AMD

The partnership between AMD and OpenAI is taking an unexpected turn, with Wall Street analysts highlighting a unique financial strategy behind it. Instead of paying billions in cash for AMD’s powerful AI chips, OpenAI will effectively fund its purchases using AMD’s own stock.

A New Chapter in the AMD-OpenAI Partnership

Earlier this week, AMD and OpenAI announced an expanded collaboration focused on building and deploying cutting-edge AI hardware. As part of the deal, OpenAI will help AMD improve its Instinct GPUs, a line of chips designed to compete directly with Nvidia’s dominant AI hardware. The agreement also includes OpenAI’s commitment to buy and use roughly six gigawatts of compute capacity from AMD over the next several years. AMD described the deal as being worth billions of dollars in revenue.

But the most surprising element of the partnership is how OpenAI plans to pay for it. Instead of relying on its own cash flow or revenue, OpenAI will receive up to 160 million AMD shares in the form of stock warrants. These warrants will vest in stages as OpenAI meets specific performance targets and as AMD’s stock price hits predefined milestones.
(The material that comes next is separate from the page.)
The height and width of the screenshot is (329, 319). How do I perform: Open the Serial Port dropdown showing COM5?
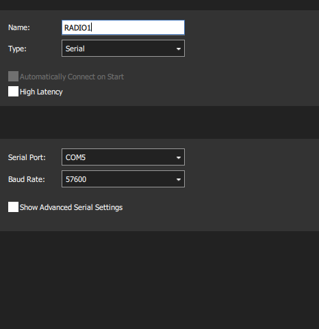coord(123,157)
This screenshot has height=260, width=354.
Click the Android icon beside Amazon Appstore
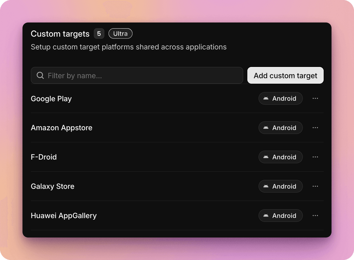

A Stock-Driven Financing Plan

The final milestone is the most ambitious of all. For the last portion of the stock warrants to vest, AMD’s share price would need to climb to $600. Before the deal was announced, AMD shares traded around $165, but they surged to $214 by the close of trading on the day of the announcement.

If all conditions are met and OpenAI holds onto every share, the value of its AMD stake could reach approximately $100 billion. UBS analyst Timothy Arcuri noted that the final tranche requires AMD to achieve a $1 trillion market capitalization, a level that would make OpenAI’s holdings highly valuable.

However, Arcuri also suggested that a more realistic scenario involves OpenAI selling some of its AMD shares along the way to pay for the GPUs it is purchasing. In this case, AMD is essentially financing OpenAI’s hardware purchases by giving it a stake in the company itself.

Why AMD Is Willing to Take the Risk

From AMD’s perspective, this unconventional structure is a calculated risk designed to achieve broader strategic goals. The validation that comes from OpenAI using AMD hardware at scale is extremely valuable. It signals to the broader AI ecosystem that AMD’s Instinct GPUs are capable of handling demanding AI workloads — including those from one of the world’s leading AI developers.

This endorsement could accelerate AMD’s adoption among other major customers, particularly cloud service providers that already use AMD’s CPUs. In Arcuri’s view, this kind of credibility is worth the cost of structuring the deal around stock-based payments.

Investors May Ultimately Foot the Bill

There is another layer to this strategy that analysts are paying close attention to. If AMD’s stock price continues to rise as a result of the deal and broader AI enthusiasm, it is retail and institutional investors who will ultimately finance OpenAI’s massive hardware purchase. By bidding up AMD’s stock, the market would essentially transfer value to OpenAI, enabling it to cover the cost of billions in GPU spending without directly spending cash.

This approach has parallels to how Nvidia has been financing some of OpenAI’s operations. Last month, Nvidia announced a $100 billion investment tied to its work with OpenAI. However, Nvidia’s investment gives it an ownership stake in OpenAI, while AMD’s structure works in the opposite direction by giving OpenAI a stake in AMD.

A Strategic Move in the AI Hardware Race

While Arcuri acknowledged that AMD’s deal may be “less attractive” compared to Nvidia’s arrangement, he also emphasized its strategic importance. By structuring the agreement in a way that reduces OpenAI’s upfront costs, AMD gains a critical opportunity to capture a significant portion of the next-generation data center market. UBS estimates that AMD could achieve up to 30% market share in the high-performance AI GPU market through this partnership.

For AMD, this is about more than just one customer. If the partnership with OpenAI proves successful, it could pave the way for additional deals with other AI developers and cloud providers. The validation from a company like OpenAI could snowball into widespread adoption of AMD’s AI chips across the industry.

The Bigger Picture

In the end, AMD’s innovative financing strategy reflects the intense competition in the AI hardware space. Companies are racing to secure market share and partnerships with the most influential players in the AI ecosystem. By using stock-based incentives, AMD has found a way to align its financial interests with OpenAI’s growth while positioning itself as a serious challenger to Nvidia’s dominance.

Whether investors will continue to support this approach remains to be seen. But one thing is clear: this deal could reshape the financial dynamics of how AI companies acquire the massive computing power they need to build the future.